L’insuffisance des précipitations hivernales compromet la recharge des nappes phréatiques. | FRANCOIS NASCIMBENI, FRANCOIS NASCIMBENI / AFP

L’été est encore loin, mais les départements de Charente, des Côtes-d’Armor et d’Ille-et-Vilaine sont déjà sous le coup d’arrêtés préfectoraux limitant les prélèvements d’eau de surface, première étape des restrictions. Les céréaliers français font part de leur angoisse d’affronter une année noire marquée par la sécheresse. La recharge des nappes souterraines grâce aux pluies tombées entre septembre 2016 et avril s’avère effectivement « faible » cette année, indique le Bureau de recherches géologiques et minières (BRGM). Les experts constatent une situation hétérogène au 1er avril, avec des régions « à surveiller » surtout dans la moitié nord de l’Hexagone.

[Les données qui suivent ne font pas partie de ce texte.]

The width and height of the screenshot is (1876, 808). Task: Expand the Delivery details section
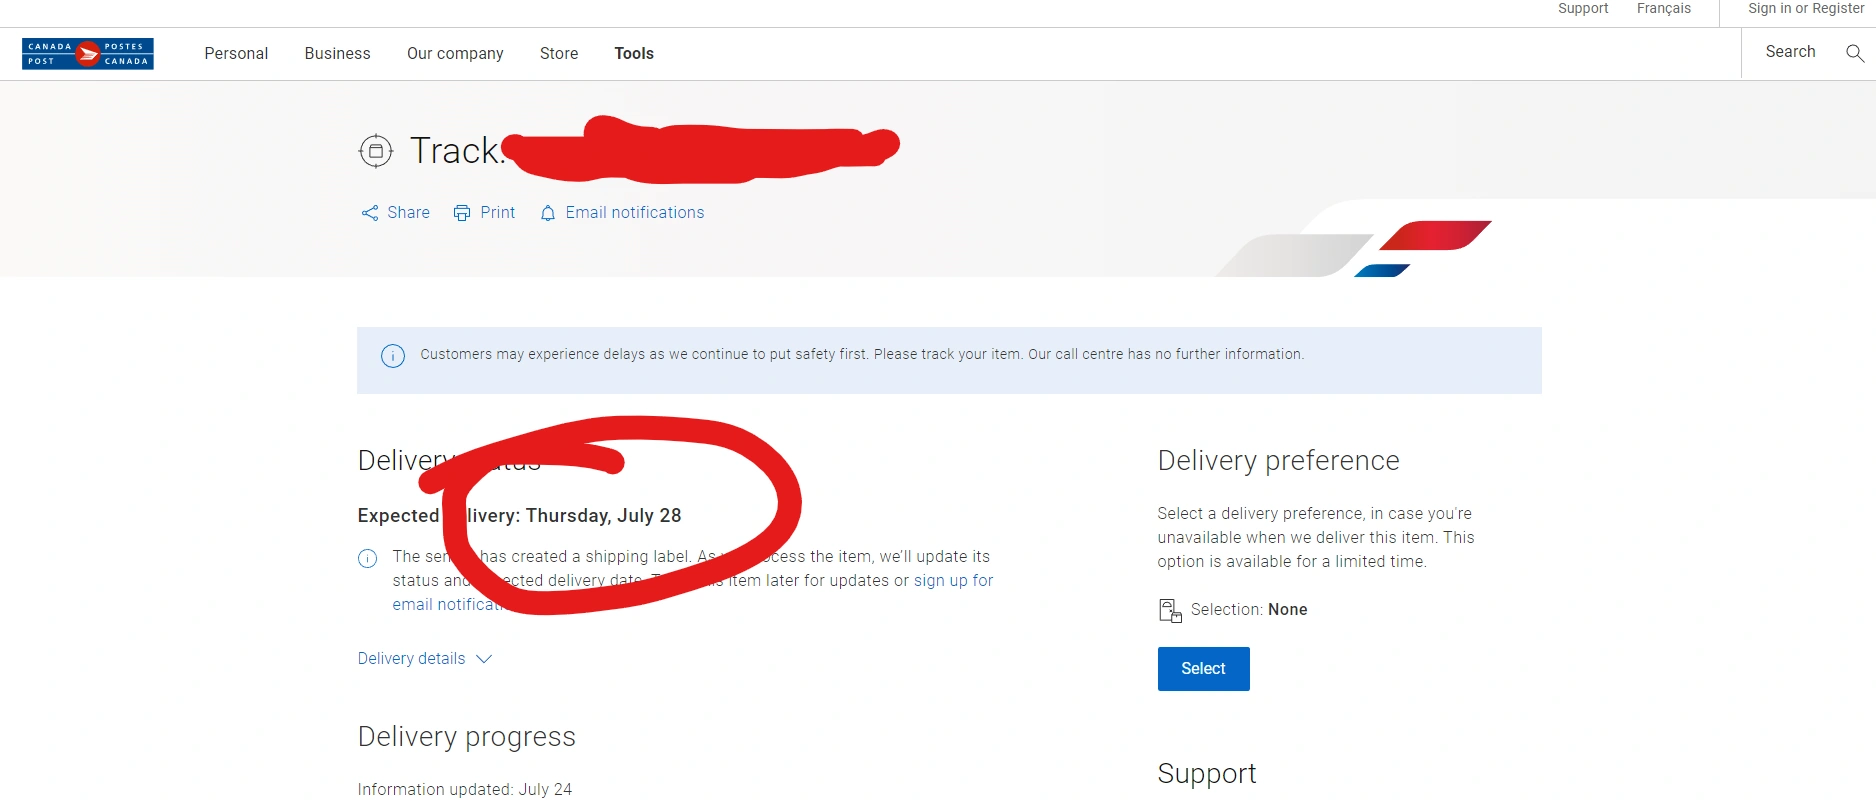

La recharge hivernale en eau – déterminante pour les six mois plus chauds – est insuffisante pour plus de la moitié des nappes souterraines, 54 % précisément, qui n’ont pas pu retrouver leur niveau moyen. En 2016, à la même date, ce n’était le cas que pour 28 % d’entre elles. Et il faut noter que la situation s’est nettement redressée grâce à un mois de mars bien arrosé.

« Le Centre et le Massif central connaissent une situation à peu près conforme à la normale, de même que les Pyrénées, le Roussillon et le sud des Alpes, résume Nathalie Dörfliger, directrice du département eau, environnement, écotechnonologies au BRGM. La Beauce, le Gard, la Corse ont même un niveau supérieur à la moyenne, mais le reste du territoire accuse un déficit. » Par endroits, celui-ci excède la norme de plus de 25 %, en particulier près de la frontière du Luxembourg. Les Landes et la Champagne apparaissent aussi comme des secteurs critiques.

Forages privés

Cependant, le remplissage de certains aquifères aujourd’hui en retard indique une tendance à l’amélioration qui pourrait se confirmer si les pluies se montrent généreuses au printemps. C’est le cas des nappes de craie de Normandie et de Picardie et de certaines situées dans le bassin Adour Garonne, ou dans le sud de l’Alsace. D’autres restent au contraire orientées à la baisse alors qu’elles sont déjà nettement en deçà de leur niveau habituel : tout au long de la vallée du Rhône en particulier.

« Si l’on compare avec les trente dernières années, on constate que les déficits les plus marqués se trouvent dans les Hauts-de-France et en Bretagne », rapporte Mme Dörfliger. Dans cette région au sol granitique, les réserves souterraines se situent à moins de 100 mètres de la surface et de nombreux forages privés en prélèvent l’eau. Et, lorsque les puits se tarissent, il devient tentant de se reporter sur le réseau public d’alimentation.

Sous le sol de la métropole française, les ressources hydriques sont estimées à 100 milliards de mètres cubes dont nous prélevons environ 30 milliards de m³ par an. Les deux-tiers de l’eau potable en proviennent. Jeudi 20 avril, le BRGM a annoncé un nouvel outil scientifique capable de fournir des données sur ces gisements grâce à la télétransmission d’au moins 200 points de mesures piézométriques.

A partir d’observations sur la nature des sols et les niveaux précédents de remplissage des aquifères couplées aux données et aux prévisions météorologiques, les experts promettent une véritable « MétéEAU des nappes » d’ici deux à cinq ans.